● **Work to do**:
Convert every line of the rows below into a JSON list of strings, one string per line, and leave out any blank lines.

● **Given entries**:
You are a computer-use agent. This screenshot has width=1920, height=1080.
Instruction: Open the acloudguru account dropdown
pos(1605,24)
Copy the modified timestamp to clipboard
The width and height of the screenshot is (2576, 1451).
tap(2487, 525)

● **Exercise response**:
[
  "You are a computer-use agent. This screenshot has width=1920, height=1080.",
  "Instruction: Open the acloudguru account dropdown",
  "pos(1605,24)",
  "Copy the modified timestamp to clipboard",
  "The width and height of the screenshot is (2576, 1451).",
  "tap(2487, 525)"
]